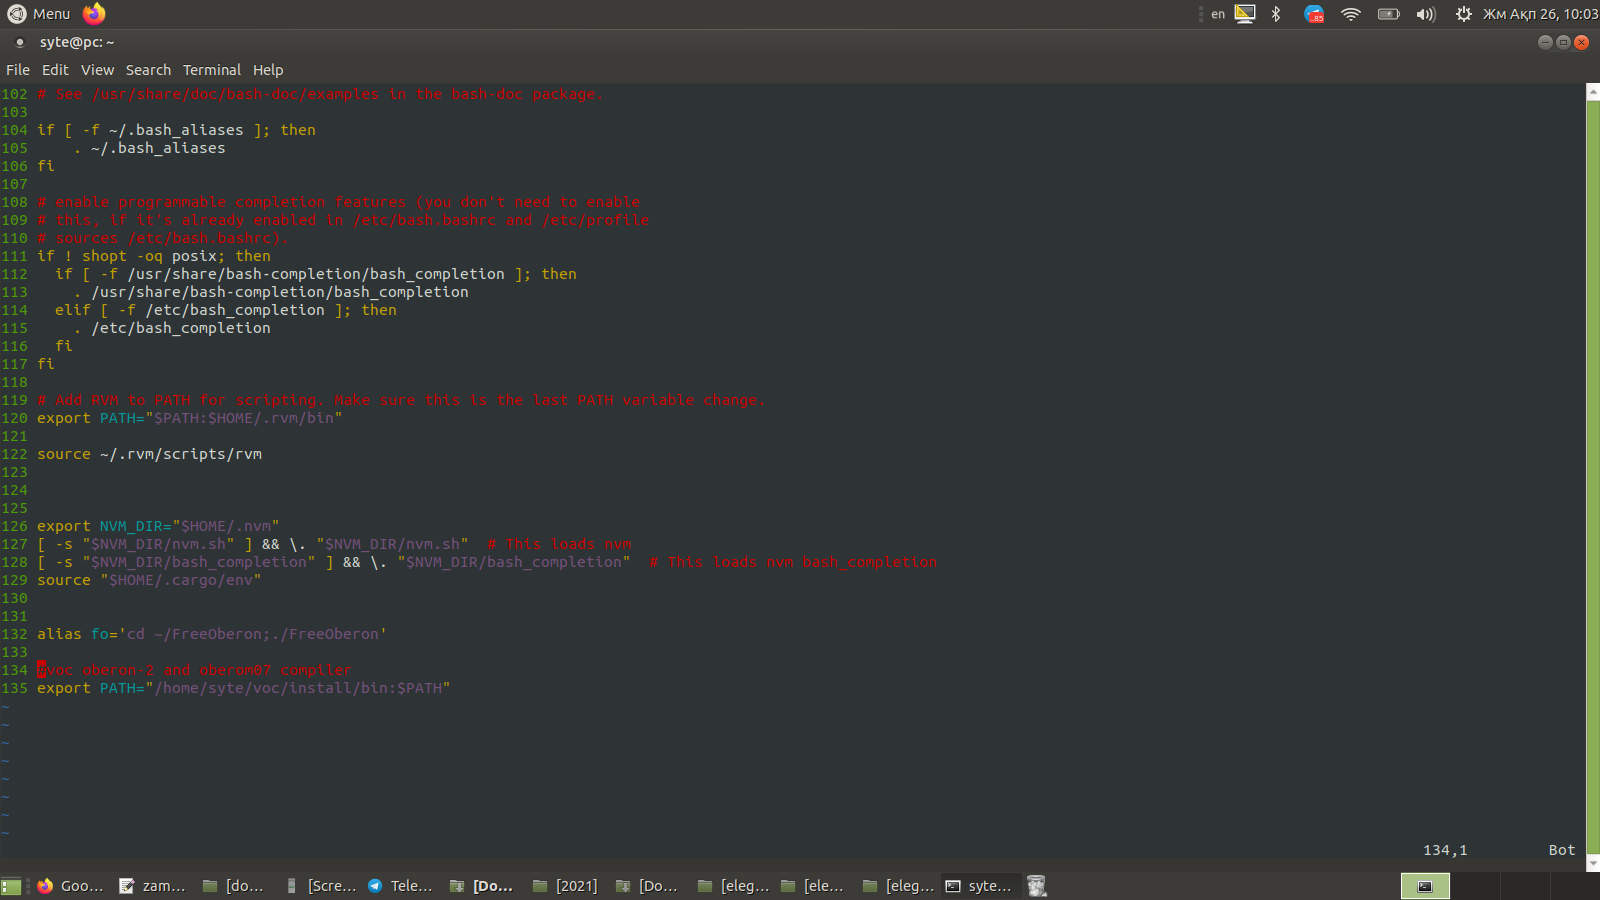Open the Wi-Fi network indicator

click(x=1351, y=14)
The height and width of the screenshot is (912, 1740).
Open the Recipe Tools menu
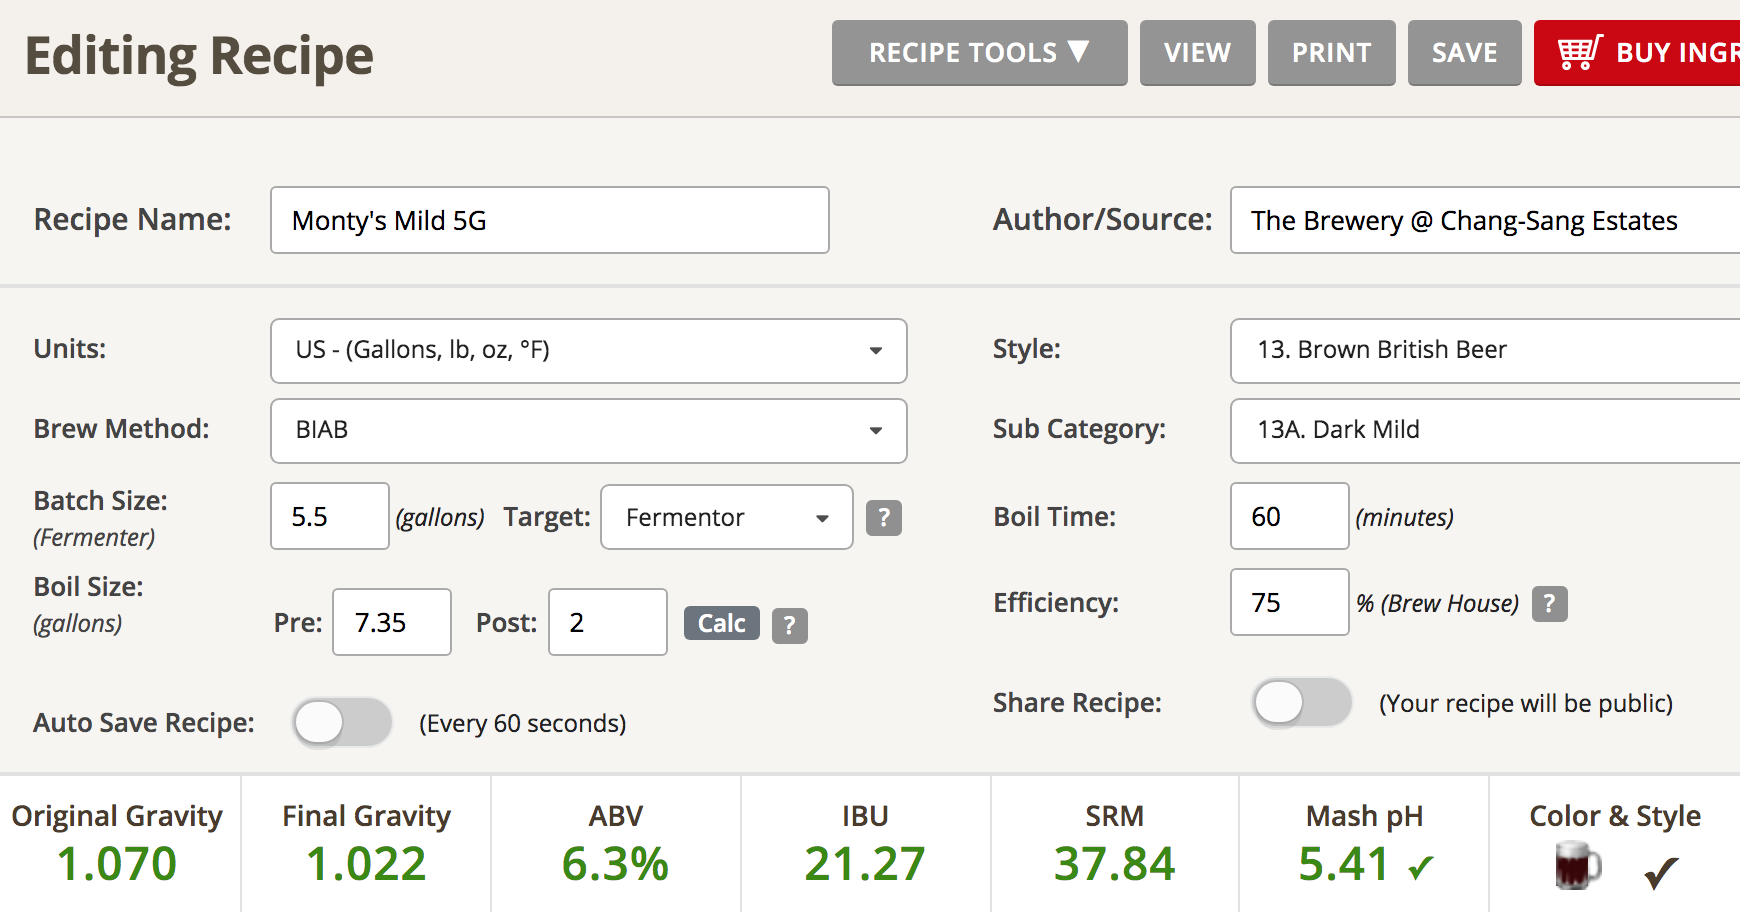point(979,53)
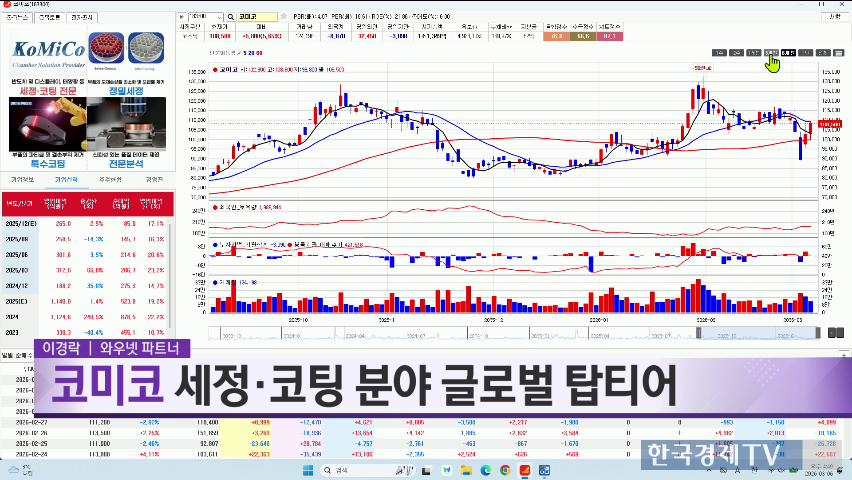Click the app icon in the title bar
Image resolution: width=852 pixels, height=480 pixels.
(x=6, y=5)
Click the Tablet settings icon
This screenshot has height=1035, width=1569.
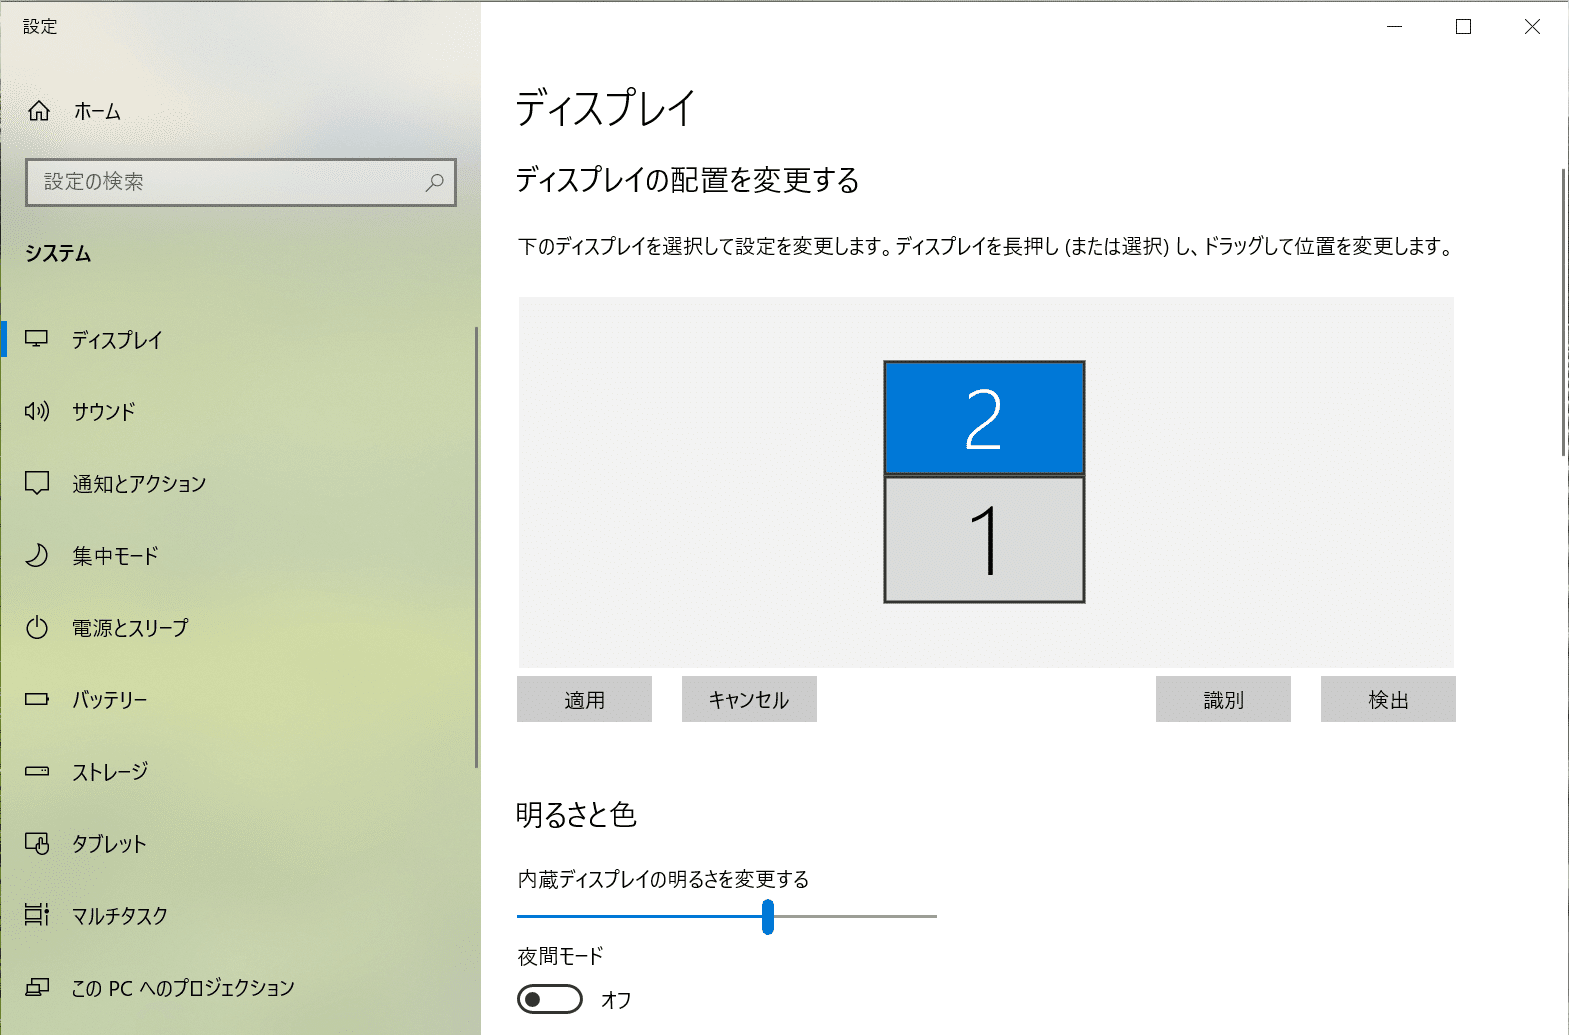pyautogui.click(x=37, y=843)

**EXERCISE AIM**
Can you output every line of the entries above as a Markdown table with the columns n and Line, numbering the rows, skipping blank lines, and leaving the pictures out?

**ANSWER TO THIS PROBLEM**
| n | Line |
|---|---|
| 1 | Open the Wi-Fi network indicator |
| 2 | click(x=1351, y=14) |
| 3 | The height and width of the screenshot is (912, 1740). |
| 4 | Open the Recipe Tools menu |
| 5 | point(979,53) |
| 6 | Click the app icon in the title bar |
| 7 | Image resolution: width=852 pixels, height=480 pixels. |
| 8 | (x=6, y=5) |
| 9 | Click the Tablet settings icon |
| 10 | This screenshot has height=1035, width=1569. |
| 11 | pyautogui.click(x=37, y=843) |